Konkretes Beispiel - Das bringt doch nichts?! (Fahrkarten und Angebote)

Aphex Twin, Donnerstag, 04.01.2018, 20:47 (vor 3000 Tagen) @ EK-Wagendienst
bearbeitet von Aphex Twin, Donnerstag, 04.01.2018, 20:50

Nunja, wenn man dann den Anschluss verpasst, wird einen die Bahn sicher gerne mit einem Zug der Wahl bis Baden-Baden befördern. In Mailand ist man dann aber noch nicht.


Aber ein paar Stunden später: https://www.drehscheibe-online.de/foren/read.php?030,8245867


Aber in diesem Fall kann man aber einen durchgehenden Fahrschein kaufen.
Die Trennung ist ja nur, damit es günstiger ist.
Bei dem da oben geht es aber um Fahrgastrechte wenn kein durchgehender Fahrschein erworben werden kann.

Das wurde in der verlinkten Diskussion anders beschrieben:

"Man sollte aber vielleicht auch erwähnen, dass die DB regelmäßig die Ansicht vertritt, dass bei ihr gekaufte gestückelte Fahrkarten keine durchgehende Reisekette darstellen und sie dies derzeit (ab 14.12.2014) nur probeweise, auf Kulanzbasis im einem einjährigen Pilotprojekt „Kulanzregelung Fahrgastrechte im internationalen Verkehr“ anerkennt."

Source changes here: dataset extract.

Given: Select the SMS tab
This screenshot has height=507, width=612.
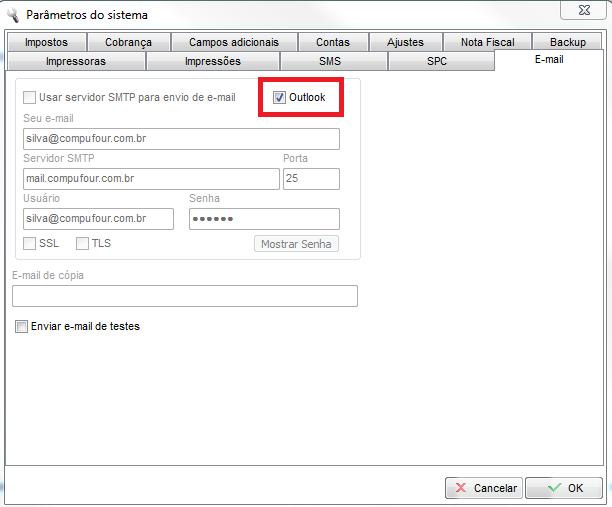Looking at the screenshot, I should point(330,61).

"Aber die DB überführt den bisherigen Pilotversuch (siehe oben) zur Anerkennung von Reiseketten bei gestückelten Fahrscheinen in einen kulanzbasierten Standardprozess und erweitert die bisherige Regelung kundenfreundlich um den Aspekt, dass nunmehr auch Fahrscheine eine Reisekette bilden, die über verschiedene Kanäle und verschiedene (sic!) Bahnen verkauft wurden."

Der erste Schritt war Anerkennung von Reiseketten die aus mehreren DB-Tickets bestehen (Pilotversuch in 2014). Die wurde nun auf Reiseketten mit Tickets von verschiedenen Anbietern ausgedehnt (und aus dem Pilotversuch eine Permanenz gemacht, wobei zwischen dem Pilotversuch und der jetzt neuen Permanenz möglicherweise eine zweijährige 'Pause' bestand).